Operators are running their organizations against all of that every single day, and most of them are doing it without a peer next door who can walk in and say here’s what worked for me.
The substance of what was shared at Elevate was remarkable. Leaders walked through how they’re deploying AI to give clinicians their evenings back and keep them in the field, and how they’re rebuilding the front door of their organizations to catch the demographics and payer details that decide whether a claim ever gets paid. They talked about revenue cycle as a discipline the whole executive team has to share, and about culture as something leaders have to carry intentionally into every new site they open.
Every one of those ideas came out of operators talking to each other, comparing notes, and admitting where they were still figuring things out.

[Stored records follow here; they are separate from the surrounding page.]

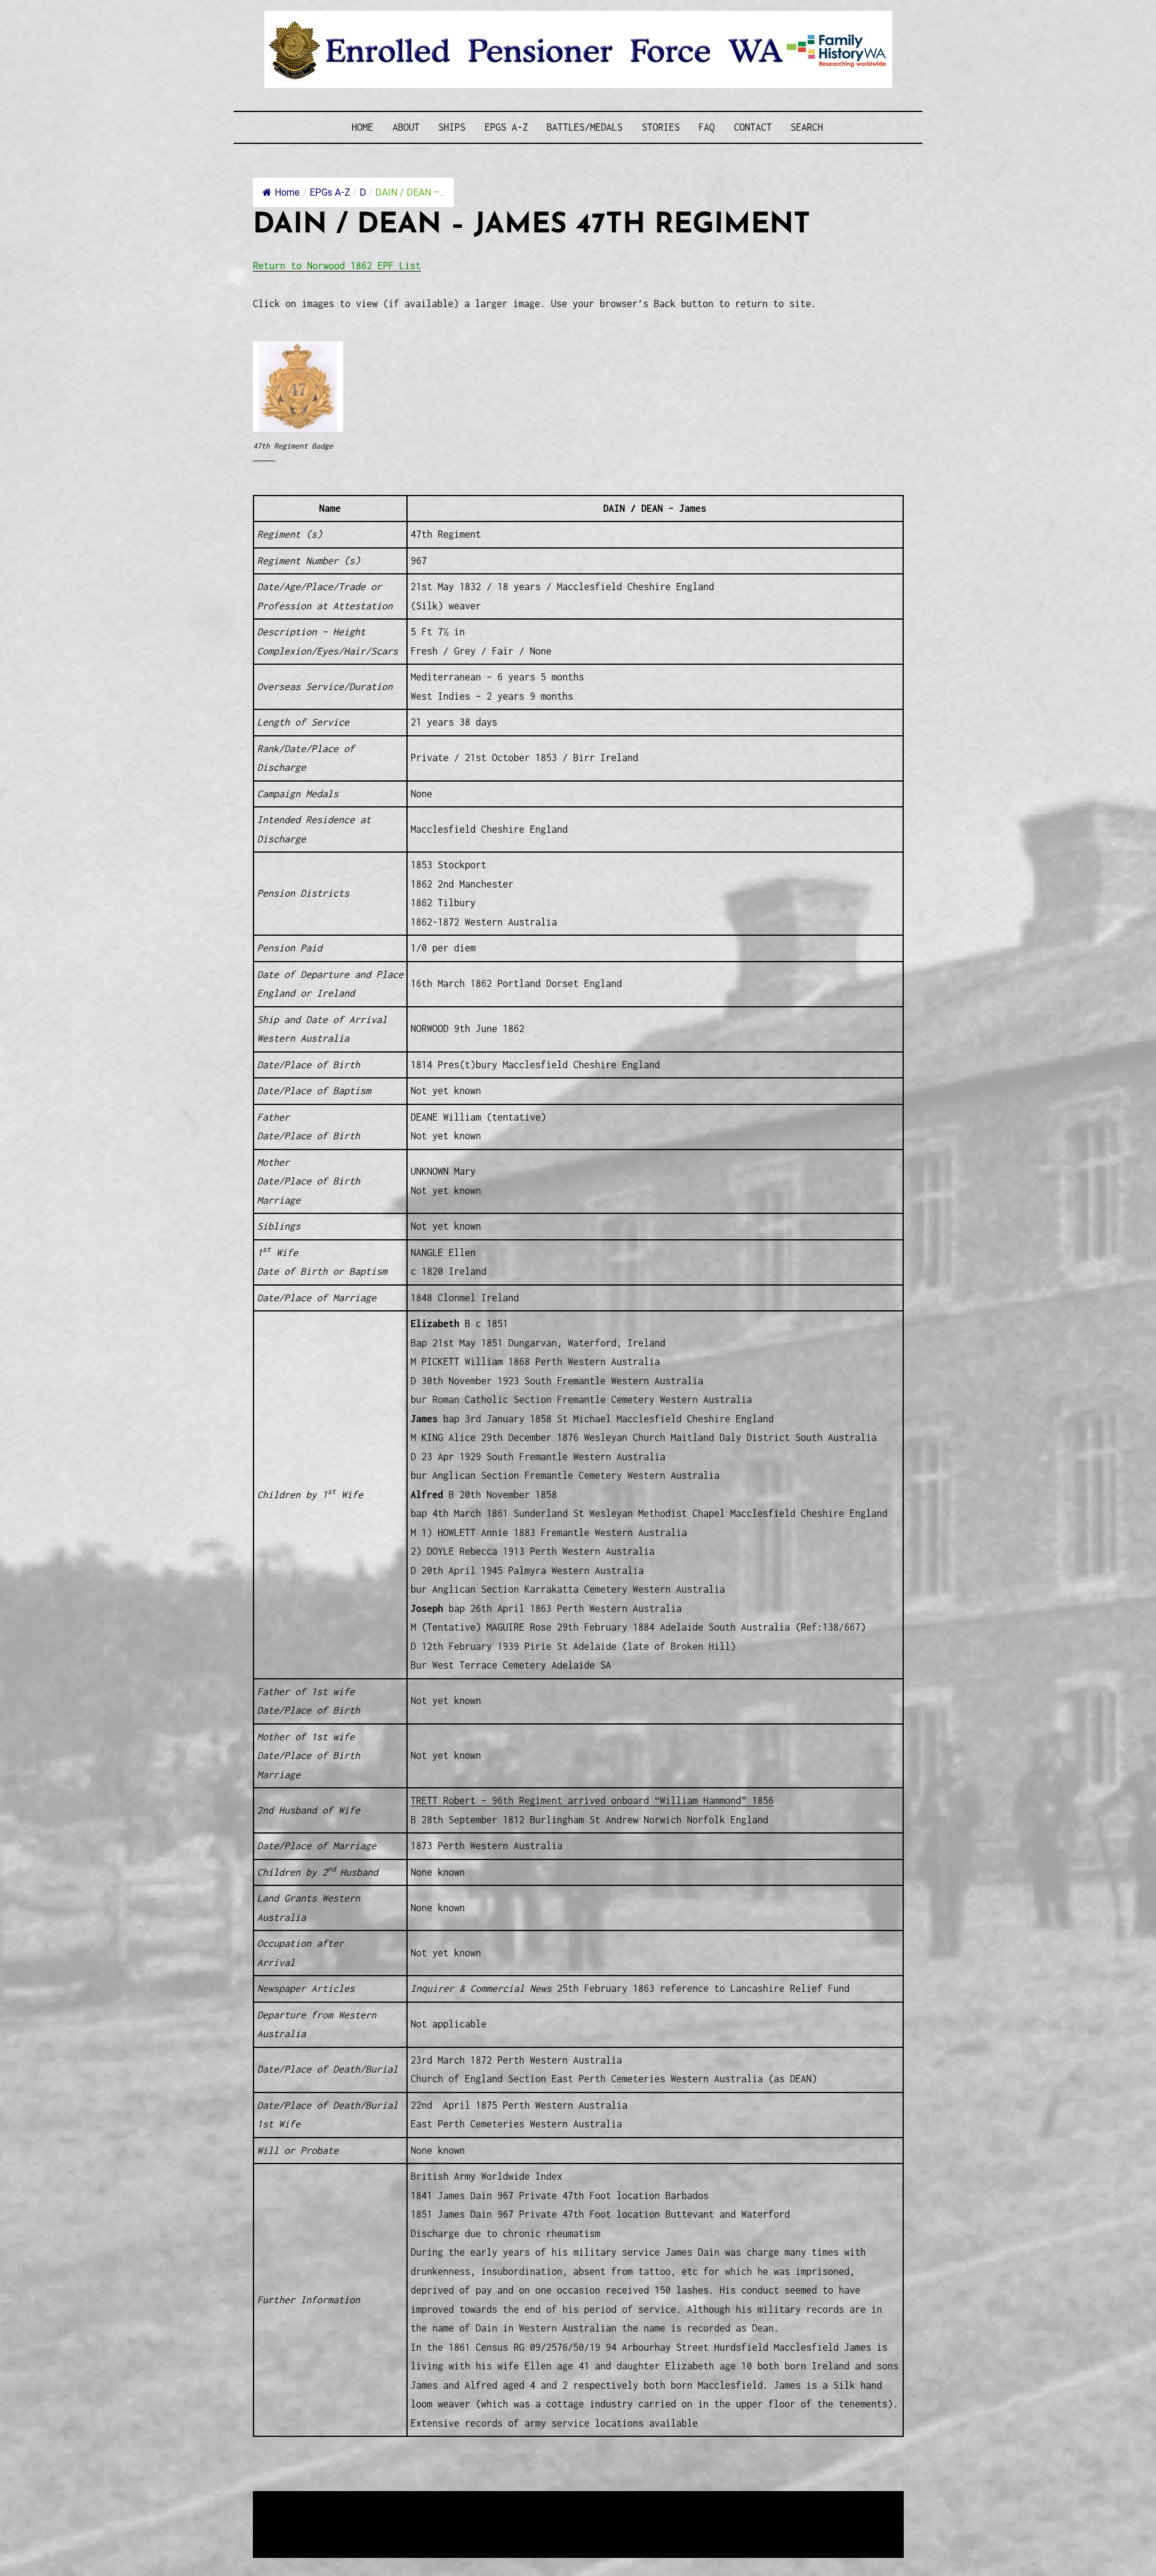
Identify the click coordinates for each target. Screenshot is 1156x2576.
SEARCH (807, 127)
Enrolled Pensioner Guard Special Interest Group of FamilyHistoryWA (541, 2501)
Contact (753, 127)
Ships (451, 127)
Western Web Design (389, 2516)
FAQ (706, 127)
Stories (661, 127)
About (406, 127)
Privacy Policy (351, 2531)
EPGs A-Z (506, 127)
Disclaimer (288, 2531)
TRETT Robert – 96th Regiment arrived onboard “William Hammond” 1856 (592, 1800)
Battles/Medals (585, 127)
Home (362, 127)
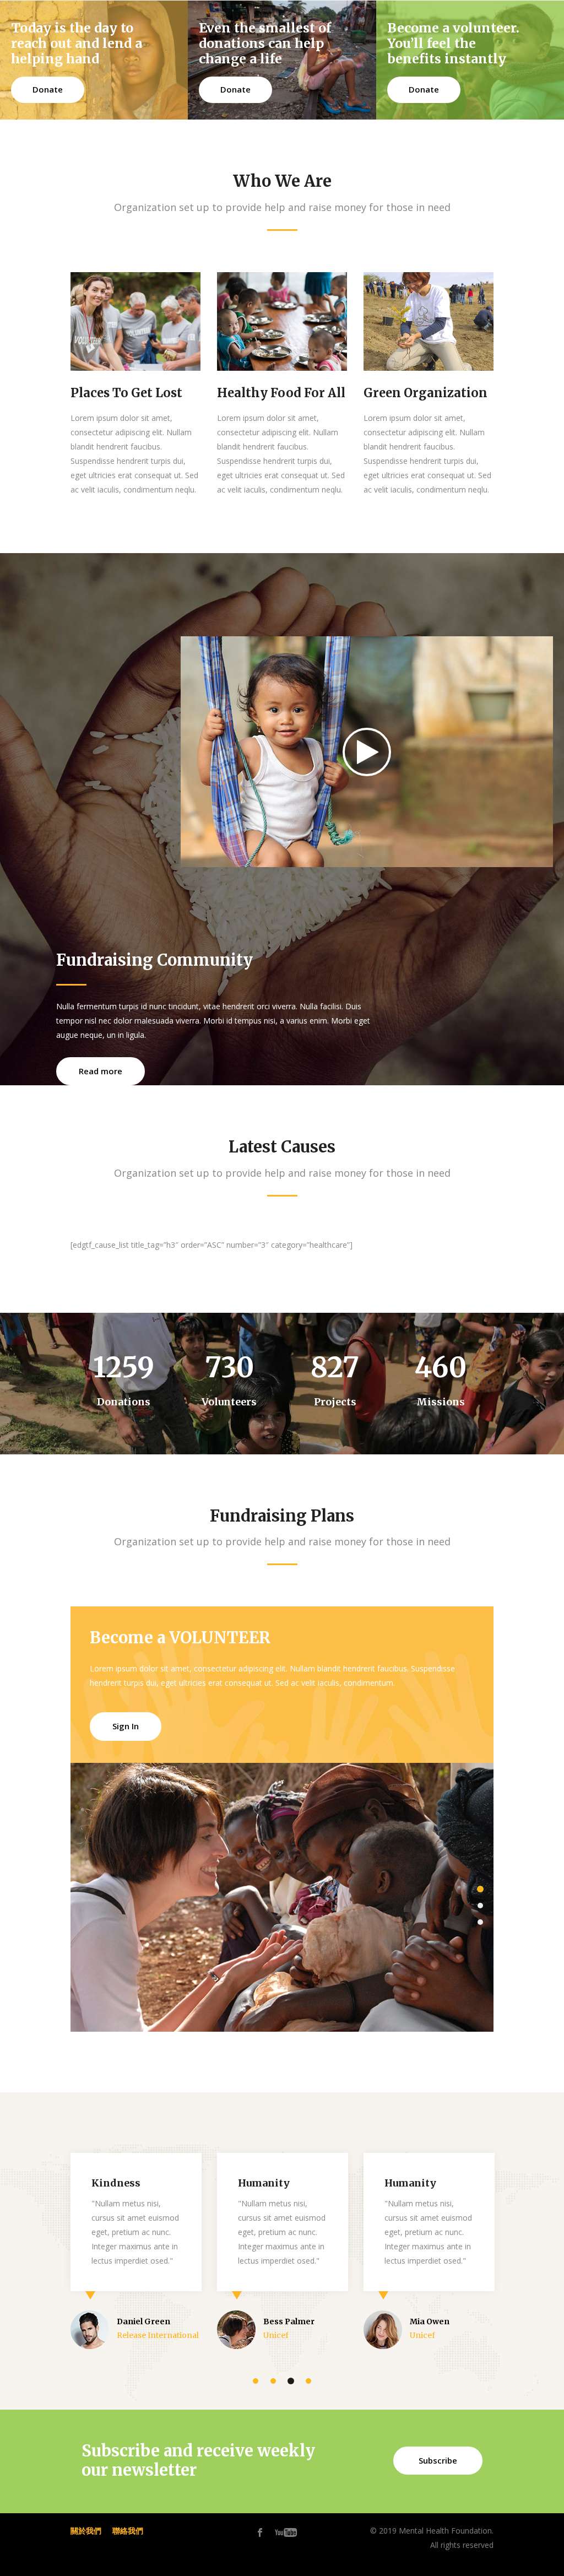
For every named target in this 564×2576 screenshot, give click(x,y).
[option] (282, 1897)
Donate (47, 89)
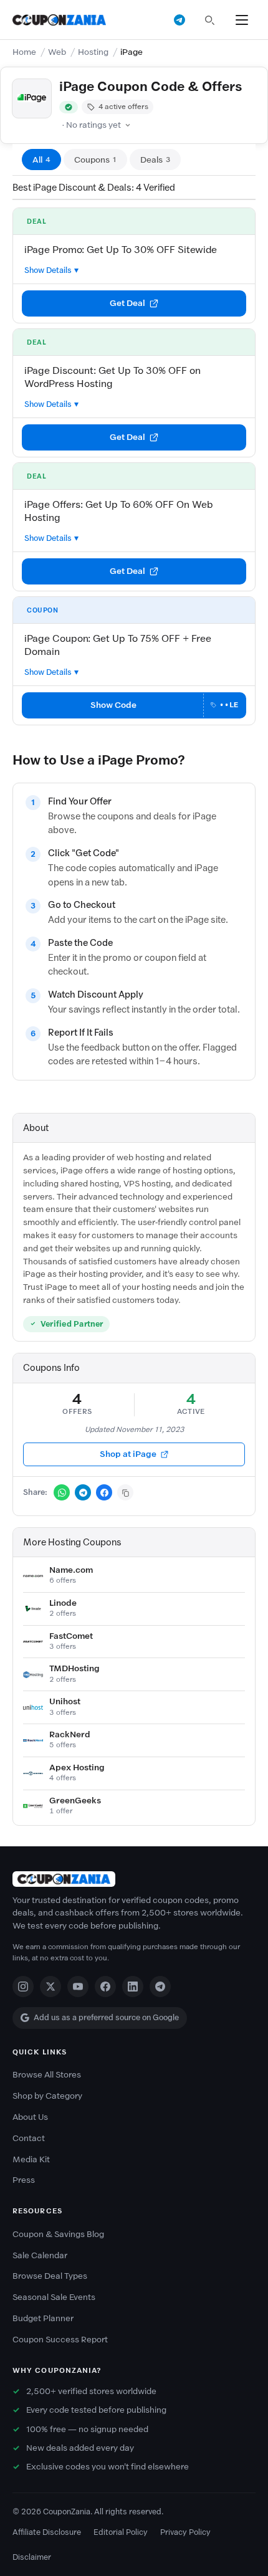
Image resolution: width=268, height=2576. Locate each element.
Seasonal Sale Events (53, 2297)
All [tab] (41, 160)
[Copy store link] (125, 1492)
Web (57, 52)
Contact (28, 2138)
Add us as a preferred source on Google (106, 2017)
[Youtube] (78, 1986)
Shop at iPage (128, 1454)
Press (23, 2180)
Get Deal (127, 303)
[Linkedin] (132, 1986)
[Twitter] (50, 1986)
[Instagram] (23, 1986)
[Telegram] (160, 1986)
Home (24, 52)
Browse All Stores (46, 2074)
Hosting (93, 52)
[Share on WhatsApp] (62, 1492)
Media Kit (31, 2159)
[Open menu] (242, 20)
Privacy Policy (185, 2532)
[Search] (209, 20)
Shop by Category (47, 2096)
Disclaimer (31, 2557)
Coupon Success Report (60, 2339)
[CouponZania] (134, 1879)
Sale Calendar (39, 2255)
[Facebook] (105, 1986)
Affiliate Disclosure (46, 2532)
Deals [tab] (155, 160)
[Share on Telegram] (83, 1492)
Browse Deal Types (49, 2276)
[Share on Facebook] (104, 1492)
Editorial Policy (120, 2532)
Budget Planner (43, 2318)
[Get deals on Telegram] (179, 20)
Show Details (48, 270)
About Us (30, 2117)
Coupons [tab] (95, 160)
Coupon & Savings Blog (58, 2234)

What I carry home from Elevate is the conviction that the next era of behavioral health is being built right here, by this community. The leaders who came to that room, the teams they came home to lead, and the patients those organizations serve are the ones building it together, and being part of that is a bigger privilege than any quarter or any deal.
I closed my keynote by asking the room to imagine a future where the burden is finally out of the way, where the tools do the work tools are meant to do, where revenue reflects the care delivered rather than just what got through the payers, and where patients are supported every step of the way.
That future is being built right now, by all of you. Onward together.